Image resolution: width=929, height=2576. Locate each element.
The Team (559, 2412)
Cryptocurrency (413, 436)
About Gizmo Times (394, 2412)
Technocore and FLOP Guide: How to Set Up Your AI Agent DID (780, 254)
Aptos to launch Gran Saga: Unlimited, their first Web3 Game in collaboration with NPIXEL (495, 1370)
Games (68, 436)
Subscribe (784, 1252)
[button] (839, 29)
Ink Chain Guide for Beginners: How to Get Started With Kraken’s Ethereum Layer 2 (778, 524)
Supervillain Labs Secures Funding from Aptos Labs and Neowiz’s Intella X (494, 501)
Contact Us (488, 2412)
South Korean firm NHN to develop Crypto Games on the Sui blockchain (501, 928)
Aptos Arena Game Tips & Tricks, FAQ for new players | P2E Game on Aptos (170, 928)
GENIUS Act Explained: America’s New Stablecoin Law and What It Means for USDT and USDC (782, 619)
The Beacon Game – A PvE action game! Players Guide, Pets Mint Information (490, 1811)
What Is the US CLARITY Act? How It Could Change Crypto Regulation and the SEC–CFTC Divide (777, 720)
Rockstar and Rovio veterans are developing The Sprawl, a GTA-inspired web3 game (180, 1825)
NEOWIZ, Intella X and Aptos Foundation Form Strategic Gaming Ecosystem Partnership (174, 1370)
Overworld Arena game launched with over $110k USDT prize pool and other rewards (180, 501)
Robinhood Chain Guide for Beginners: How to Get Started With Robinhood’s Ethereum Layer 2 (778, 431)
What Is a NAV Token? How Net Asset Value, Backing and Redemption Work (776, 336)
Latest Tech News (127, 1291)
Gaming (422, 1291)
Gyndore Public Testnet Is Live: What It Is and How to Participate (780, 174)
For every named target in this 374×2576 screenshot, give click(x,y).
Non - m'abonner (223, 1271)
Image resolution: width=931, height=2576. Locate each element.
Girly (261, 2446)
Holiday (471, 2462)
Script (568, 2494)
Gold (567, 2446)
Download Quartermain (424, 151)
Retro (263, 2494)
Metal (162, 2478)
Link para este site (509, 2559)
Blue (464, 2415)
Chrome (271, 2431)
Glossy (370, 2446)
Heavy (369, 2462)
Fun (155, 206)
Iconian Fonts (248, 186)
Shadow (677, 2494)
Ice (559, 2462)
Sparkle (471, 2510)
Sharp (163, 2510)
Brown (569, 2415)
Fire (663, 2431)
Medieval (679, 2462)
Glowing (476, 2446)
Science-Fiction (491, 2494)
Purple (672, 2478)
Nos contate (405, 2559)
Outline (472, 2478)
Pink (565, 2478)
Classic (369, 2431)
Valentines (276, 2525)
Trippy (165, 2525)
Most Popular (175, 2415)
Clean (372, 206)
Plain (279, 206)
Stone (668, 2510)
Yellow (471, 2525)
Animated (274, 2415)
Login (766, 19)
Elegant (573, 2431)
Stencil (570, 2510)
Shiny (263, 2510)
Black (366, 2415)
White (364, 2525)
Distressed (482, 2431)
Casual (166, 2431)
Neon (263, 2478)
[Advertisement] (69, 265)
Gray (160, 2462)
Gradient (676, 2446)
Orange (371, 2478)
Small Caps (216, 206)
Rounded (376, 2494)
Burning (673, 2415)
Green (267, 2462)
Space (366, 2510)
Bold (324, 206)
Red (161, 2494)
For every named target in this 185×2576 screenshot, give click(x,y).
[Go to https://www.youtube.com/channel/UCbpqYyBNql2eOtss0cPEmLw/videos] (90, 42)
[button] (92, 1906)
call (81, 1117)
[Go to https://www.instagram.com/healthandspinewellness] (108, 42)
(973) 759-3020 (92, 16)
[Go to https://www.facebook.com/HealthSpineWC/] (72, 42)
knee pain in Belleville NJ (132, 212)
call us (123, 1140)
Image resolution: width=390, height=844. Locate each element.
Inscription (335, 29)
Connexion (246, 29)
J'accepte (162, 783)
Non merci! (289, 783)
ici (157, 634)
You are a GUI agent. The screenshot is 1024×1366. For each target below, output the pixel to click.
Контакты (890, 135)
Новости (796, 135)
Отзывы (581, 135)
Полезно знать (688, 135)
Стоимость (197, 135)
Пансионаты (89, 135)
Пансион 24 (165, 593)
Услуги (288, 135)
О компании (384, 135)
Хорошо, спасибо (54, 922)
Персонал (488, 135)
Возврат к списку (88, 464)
▬▬▬▬▬▬
■ **Work task**
What you retype should run from the first line of the entries above through the line containing "Gyndore Public Testnet", exactly and in full.

■ **Answer space**
Image resolution: width=929, height=2576. Locate each element.
The Team (559, 2412)
Cryptocurrency (413, 436)
About Gizmo Times (394, 2412)
Technocore and FLOP Guide: How to Set Up Your AI Agent DID (780, 254)
Aptos to launch Gran Saga: Unlimited, their first Web3 Game in collaboration with NPIXEL (495, 1370)
Games (68, 436)
Subscribe (784, 1252)
[button] (839, 29)
Ink Chain Guide for Beginners: How to Get Started With Kraken’s Ethereum Layer 2 (778, 524)
Supervillain Labs Secures Funding from Aptos Labs and Neowiz’s Intella X (494, 501)
Contact Us (488, 2412)
South Korean firm NHN to develop Crypto Games on the Sui blockchain (501, 928)
Aptos Arena Game Tips & Tricks, FAQ for new players | P2E Game on Aptos (170, 928)
GENIUS Act Explained: America’s New Stablecoin Law and What It Means for USDT and USDC (782, 619)
The Beacon Game – A PvE action game! Players Guide, Pets Mint Information (490, 1811)
What Is the US CLARITY Act? How It Could Change Crypto Regulation and the SEC–CFTC Divide (777, 720)
Rockstar and Rovio veterans are developing The Sprawl, a GTA-inspired web3 game (180, 1825)
NEOWIZ, Intella X and Aptos Foundation Form Strategic Gaming Ecosystem Partnership (174, 1370)
Overworld Arena game launched with over $110k USDT prize pool and other rewards (180, 501)
Robinhood Chain Guide for Beginners: How to Get Started With Robinhood’s Ethereum Layer 2 (778, 431)
What Is a NAV Token? How Net Asset Value, Backing and Redemption Work (776, 336)
Latest Tech News (127, 1291)
Gaming (422, 1291)
Gyndore Public Testnet Is Live: What It Is and How to Participate (780, 174)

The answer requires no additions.